Cystatin C is a systemic protease inhibitor that is synthesized and released into the blood at a relatively constant rate by all nucleated cells. Blood levels of cystatin C are not significantly affected by age, gender, race or muscle mass and its secretion into the bloodstream by nucleated cells is at a fairly constant rate. Thus it is a better predictor of chronic kidney disease compared to serum creatinine [45]. A 50% increase in severe cystatin C levels predicts AKI one to two days prior to a corresponding rise in severe creatinine [46]. Compared to NGAL, cystatin C levels are elevated 12 hrs after that of NGAL. Nonetheless, both are independent predictors of AKI [35]. An advantage of cystatin C is that a standardized, immunonephelometric assay is commercially available and routine clinical storage conditions, freeze/thaw cycles, the presence of interfering substances and the aetiology of AKI does not affect its measurements [35].

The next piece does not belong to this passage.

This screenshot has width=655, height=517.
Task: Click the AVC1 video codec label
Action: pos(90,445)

Kidney injury molecule 1 (KIM-1) is a transmembrane protein that is highly over expressed in differentiated proximal tubule cells after ischemia or nephrotoxic AKI in animals [47,48]. A proteolytically processed domain is easily detected in urine [49]. An advantage of KIM-1 over NGAL is that KIM-1 appears to be more specific to nephrotoxic or ischemic AKI since patients with AKI induced by contrast do not show increased urinary KIM-1 excretion. [47]. Thus it is likely that NGAL and KIM-1 used in combination will not only aid in early detection of AKI but will help differentiate ischemic and nephrotoxic AKI from other causes of AKI.

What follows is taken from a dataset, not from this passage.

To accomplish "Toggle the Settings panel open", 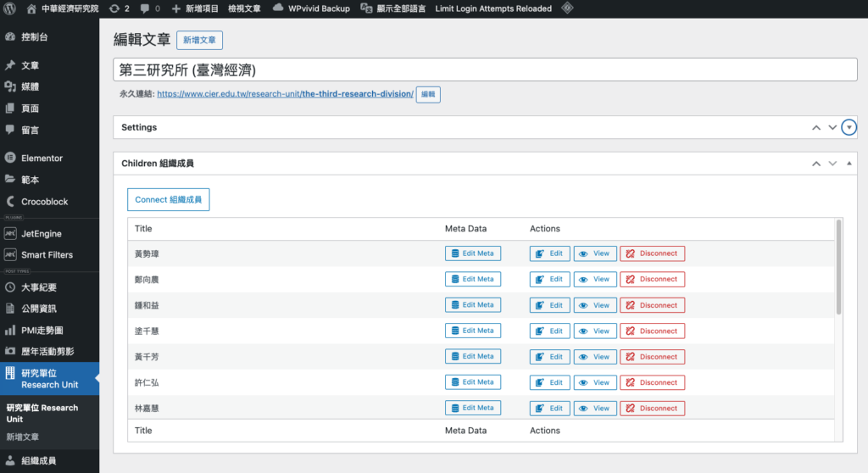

Interleukin 18 (IL-18) is a proinflammatory cytokine that is induced and elevated in the proximal tubular and subsequently easily detected in the urine following AKI in animal models [50]. Human studies in children undergoing cardiac surgery have shown IL-18 and NGAL to be early, predictive, sequential biomarkers of AKI [51]. Urinary NGAL and IL-18 also predicts delayed graft function following kidney transplantation [52].

Multicentre studies in larger cohorts of patients will be required in the future to validate the sensitivity and specificity of these biomarkers panels for early detection of AKI, their ability to differentiating AKI from other forms of kidney disease, prognosticating outcome, and assessing the impact of interventions.